How to implement a general pointer type in C++

2.8k Views Asked by At

In C, one can assign a data pointer to a void pointer and then cast it back to the original type, that data pointer will be recovered. The language standard guarantees that such transformation does not lose information. This often means (not necessarily, but true for most platforms) that the size of void pointer is the same with that of data pointers. Thus one can count on these facts to use void pointers as general pointers to heterogeneous types while void pointers themselves are of uniform size and representation. For example, one has an array of void pointers, with its elements pointing to dynamically allocated objects of different types. Constructing such an array makes certain things convenient. My question is: How does one implement something similar, a general pointer type in C++, which comply with the following: (assume g_pointer is the class name )

  • Constructed from any pointer types, one can write code like

    g_pointer g_ptr =  g_pointer(new T())
    
  • Recover the original pointer

    T* ptr = g_ptr.recover(), or
    auto* ptr = g_tr.recover() 
    
  • Update: According to some comments, the above couldn't be done in C++, then something like

    recover<Type>(g_ptr)
    

    should suffice, throwing an exception Type is not compatible.

  • g_pointer can be contained in std::vector or a plain array, that is basically means

    sizeof(g_pointer) // a predetermined constant number,
    

    (Update: This is always true, provided such a class can be correctly implemented, thanks for pointing out.)

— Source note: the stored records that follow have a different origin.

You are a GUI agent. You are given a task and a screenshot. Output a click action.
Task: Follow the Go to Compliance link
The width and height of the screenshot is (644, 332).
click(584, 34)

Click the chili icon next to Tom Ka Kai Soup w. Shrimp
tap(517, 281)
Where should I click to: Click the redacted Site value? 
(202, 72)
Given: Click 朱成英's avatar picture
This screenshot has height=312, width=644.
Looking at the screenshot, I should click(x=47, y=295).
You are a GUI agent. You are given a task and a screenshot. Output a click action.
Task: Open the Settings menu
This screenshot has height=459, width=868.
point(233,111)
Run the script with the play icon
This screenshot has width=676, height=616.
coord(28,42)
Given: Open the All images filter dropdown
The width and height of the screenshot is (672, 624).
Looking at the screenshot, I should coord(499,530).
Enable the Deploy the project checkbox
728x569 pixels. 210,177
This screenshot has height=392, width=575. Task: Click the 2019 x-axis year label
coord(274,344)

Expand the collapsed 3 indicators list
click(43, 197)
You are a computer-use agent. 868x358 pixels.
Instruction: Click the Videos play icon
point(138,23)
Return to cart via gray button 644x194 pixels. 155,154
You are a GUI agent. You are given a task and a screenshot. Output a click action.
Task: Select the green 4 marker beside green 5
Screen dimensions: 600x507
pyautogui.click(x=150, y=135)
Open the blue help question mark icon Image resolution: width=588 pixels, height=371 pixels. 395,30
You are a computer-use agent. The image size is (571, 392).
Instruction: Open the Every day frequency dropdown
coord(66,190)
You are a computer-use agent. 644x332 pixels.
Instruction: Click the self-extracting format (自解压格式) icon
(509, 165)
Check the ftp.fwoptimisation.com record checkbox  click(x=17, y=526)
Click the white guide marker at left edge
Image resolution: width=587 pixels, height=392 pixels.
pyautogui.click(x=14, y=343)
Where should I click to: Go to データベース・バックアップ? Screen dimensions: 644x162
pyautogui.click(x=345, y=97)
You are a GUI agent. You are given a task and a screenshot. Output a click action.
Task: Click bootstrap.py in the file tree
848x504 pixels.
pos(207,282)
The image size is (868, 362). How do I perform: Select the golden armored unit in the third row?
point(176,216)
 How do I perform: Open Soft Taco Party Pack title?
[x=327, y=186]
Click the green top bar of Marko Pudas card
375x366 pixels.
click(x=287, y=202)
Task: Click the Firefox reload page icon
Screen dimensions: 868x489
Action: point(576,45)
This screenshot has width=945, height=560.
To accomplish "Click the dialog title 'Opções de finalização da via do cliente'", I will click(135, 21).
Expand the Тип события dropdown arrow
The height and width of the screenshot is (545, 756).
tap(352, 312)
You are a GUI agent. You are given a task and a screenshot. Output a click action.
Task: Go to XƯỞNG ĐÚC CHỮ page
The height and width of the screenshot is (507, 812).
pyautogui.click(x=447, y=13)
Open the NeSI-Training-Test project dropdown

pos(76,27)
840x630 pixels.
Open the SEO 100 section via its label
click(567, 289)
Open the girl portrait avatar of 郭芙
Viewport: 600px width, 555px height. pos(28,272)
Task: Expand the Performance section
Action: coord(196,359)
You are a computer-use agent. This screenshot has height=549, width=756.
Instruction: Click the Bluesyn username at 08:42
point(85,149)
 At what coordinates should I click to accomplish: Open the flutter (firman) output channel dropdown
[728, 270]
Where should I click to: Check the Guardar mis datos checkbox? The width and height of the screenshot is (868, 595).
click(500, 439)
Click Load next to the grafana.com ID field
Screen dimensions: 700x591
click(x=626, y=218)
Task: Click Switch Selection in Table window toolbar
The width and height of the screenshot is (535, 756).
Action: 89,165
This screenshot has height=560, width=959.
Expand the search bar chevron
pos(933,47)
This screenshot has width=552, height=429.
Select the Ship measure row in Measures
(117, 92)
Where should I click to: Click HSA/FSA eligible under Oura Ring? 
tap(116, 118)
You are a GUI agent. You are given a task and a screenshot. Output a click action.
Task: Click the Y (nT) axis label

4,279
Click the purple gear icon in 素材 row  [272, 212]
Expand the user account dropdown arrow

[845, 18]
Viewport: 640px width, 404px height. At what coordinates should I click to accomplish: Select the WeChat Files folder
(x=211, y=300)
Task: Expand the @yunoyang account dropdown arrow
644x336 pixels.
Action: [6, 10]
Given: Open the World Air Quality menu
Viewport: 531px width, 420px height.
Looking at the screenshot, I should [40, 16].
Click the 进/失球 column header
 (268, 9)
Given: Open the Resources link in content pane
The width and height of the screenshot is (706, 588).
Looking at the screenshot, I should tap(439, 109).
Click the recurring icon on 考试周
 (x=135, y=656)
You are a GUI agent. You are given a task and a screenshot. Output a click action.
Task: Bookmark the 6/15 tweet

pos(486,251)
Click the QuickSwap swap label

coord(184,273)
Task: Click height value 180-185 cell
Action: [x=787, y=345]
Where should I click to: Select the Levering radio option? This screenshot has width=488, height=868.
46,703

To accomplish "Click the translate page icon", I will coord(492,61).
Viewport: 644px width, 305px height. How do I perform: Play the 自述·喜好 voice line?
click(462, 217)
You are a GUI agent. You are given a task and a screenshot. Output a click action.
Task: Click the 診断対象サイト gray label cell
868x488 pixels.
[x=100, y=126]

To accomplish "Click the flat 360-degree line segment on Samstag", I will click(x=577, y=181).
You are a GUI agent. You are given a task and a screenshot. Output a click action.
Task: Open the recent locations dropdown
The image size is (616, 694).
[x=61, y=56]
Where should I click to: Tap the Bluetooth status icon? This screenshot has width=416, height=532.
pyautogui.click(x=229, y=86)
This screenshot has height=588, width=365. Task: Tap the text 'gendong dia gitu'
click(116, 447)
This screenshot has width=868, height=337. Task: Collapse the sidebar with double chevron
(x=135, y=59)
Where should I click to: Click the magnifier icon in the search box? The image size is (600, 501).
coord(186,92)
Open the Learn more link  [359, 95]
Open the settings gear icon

I have just found boost::any, a peek into its introduction seems suggeesting that it may be what I want, although it might not be the case. So anyone who is familiar with boost::any is welcomed to comment.

Update: (response to some comments)

  • A g_pointer type object should be aware of the underlying type of the object to which it points. thus the recover method should always return a pointer of that type.
  • A general pointer type, meaning a reference to ANY object, IMHO, is a reasonable thing to ask to any language supporting object-oriented paradigm.

Update: Thanks @Caleth, std::any is great.

2

There are 2 best solutions below

5
xskxzr On

It is impossible in C++. Because the type of the expression g_ptr.recover() is determined at compile time, it cannot store information of the underlying type, which is determined at runtime.


If you can tolerate expressions like g_ptr.recover<T>(), you can implement g_pointer by wrapping a void* and a const std::type_info& that stores the information of the actual type the pointer points to, e.g.

class g_pointer {
public:
    template <class T>
    constexpr g_pointer(T *data) noexcept : _data(data), _object_type(typeid(T)) {}

    template <class T>
    T* recover() const {
         if (typeid(T) == _object_type) return static_cast<T*>(_data);
         else throw std::bad_cast{};
    }
private:
    void *_data;
    const std::type_info &_object_type;
};

Note this g_pointer behaves like a raw pointer rather than a smart pointer, which means it does not own the object it points to.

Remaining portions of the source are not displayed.